───── Selection
Neutral citation: [2024] KEHC 9928 (KLR)

Republic of Kenya

In the High Court at Nairobi (Milimani Commercial Courts)

Commercial and Tax

Civil Suit E392 of 2018

A Mabeya, J

July 31, 2024

Between

Village Auto Bazaar Ltd

Plaintiff

and

African Banking Corporation

Defendant

Ruling

1. This ruling determines 3 applications. These are dated 22/11/2018 and 24/3/2022 by the plaintiff and the one dated 29/7/2022 by the defendant. I propose to deal with them in accordance with their date of filing.

2. Before delving into their determination, I should have point out that the applications took a long time to be determined because of the false impression by the parties. In a bid to enforce the provisions of Article 159 of the Constitution on ADR, the court gave the parties time to negotiate. They kept on postponing until the Court decided to cut short the protracted “negotiations”. Be that as it may, I will proceed now to determine the applications.

Notice Motion dated 22/11/2018 3. The application was brought under Order 40 rules 2, (4(1) & 8 of the Civil Procedure Rules, sections 1A, 1B & 3A of the Civil Procedure Act, CAP 21 Laws of Kenya. The application seeks injunctive orders to restrain the defendant from selling the properties known as Title No Mombasa/MS/Block 1/359 and L.R. NO 209/2292 Grant No I.R 73618 Nairobi (“the suit properties”) pending the determination of the suit.
──────────
───── Collected material
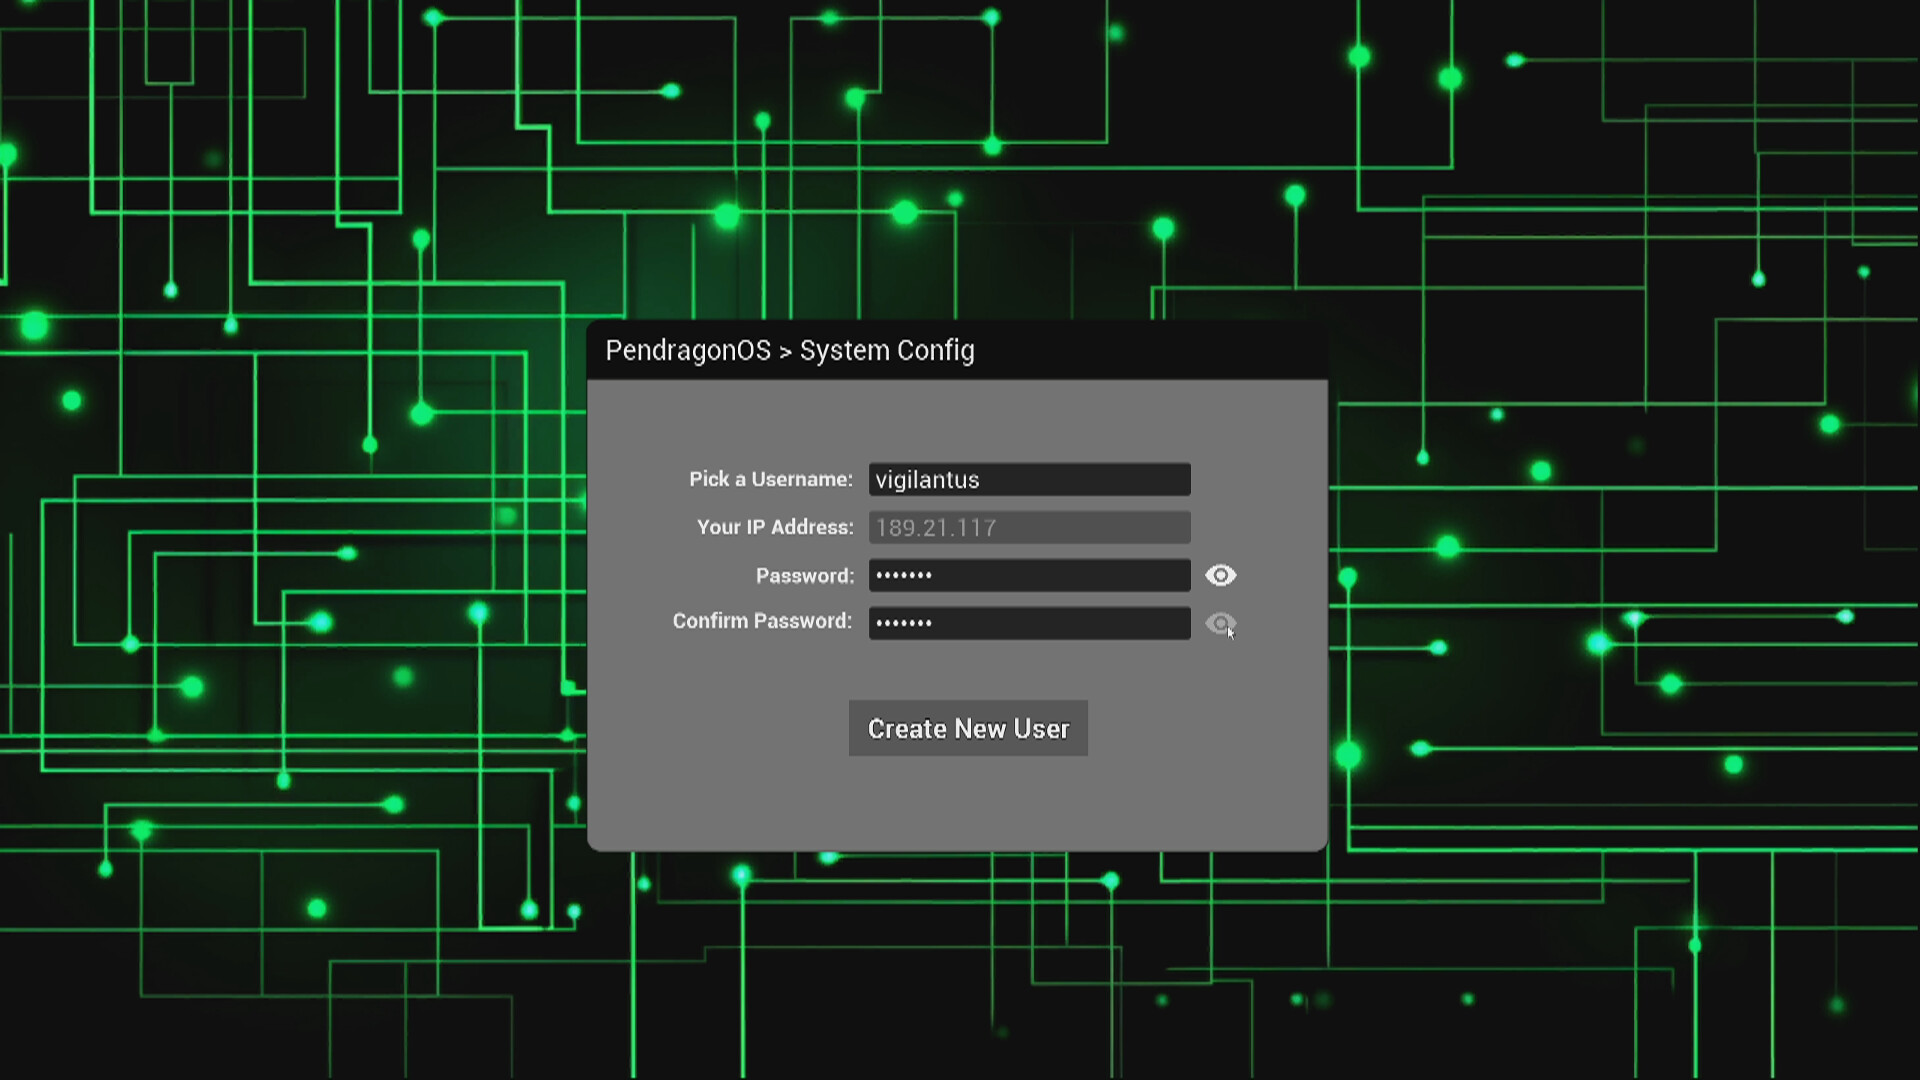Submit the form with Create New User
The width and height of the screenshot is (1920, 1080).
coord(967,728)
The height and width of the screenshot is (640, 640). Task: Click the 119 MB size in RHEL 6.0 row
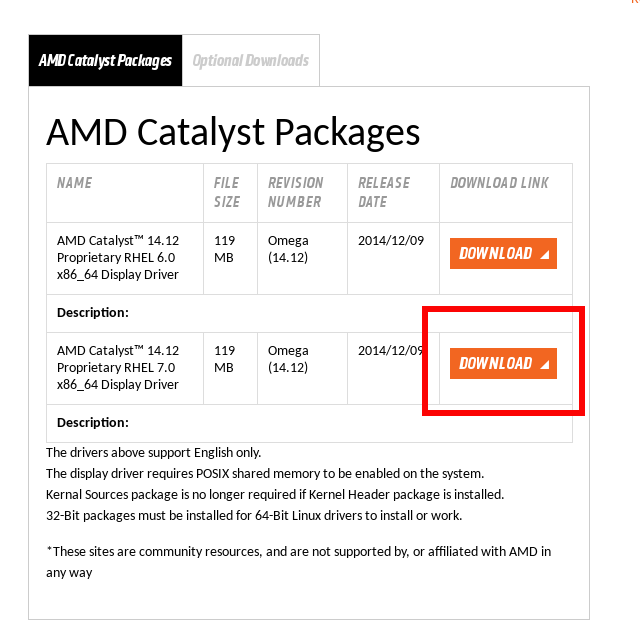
──────────
# Set of tasks:
[A] Reproduce the ruling from "2. Before delving" up to and including "of the suit.", substituting "interim orders" for "injunctive orders".
[B] List every distinct date that appears in the ruling.

# Final answers:
[A]
2. Before delving into their determination, I should have point out that the applications took a long time to be determined because of the false impression by the parties. In a bid to enforce the provisions of Article 159 of the Constitution on ADR, the court gave the parties time to negotiate. They kept on postponing until the Court decided to cut short the protracted “negotiations”. Be that as it may, I will proceed now to determine the applications.

Notice Motion dated 22/11/2018 3. The application was brought under Order 40 rules 2, (4(1) & 8 of the Civil Procedure Rules, sections 1A, 1B & 3A of the Civil Procedure Act, CAP 21 Laws of Kenya. The application seeks interim orders to restrain the defendant from selling the properties known as Title No Mombasa/MS/Block 1/359 and L.R. NO 209/2292 Grant No I.R 73618 Nairobi (“the suit properties”) pending the determination of the suit.

[B] July 31, 2024; 22/11/2018; 24/3/2022; 29/7/2022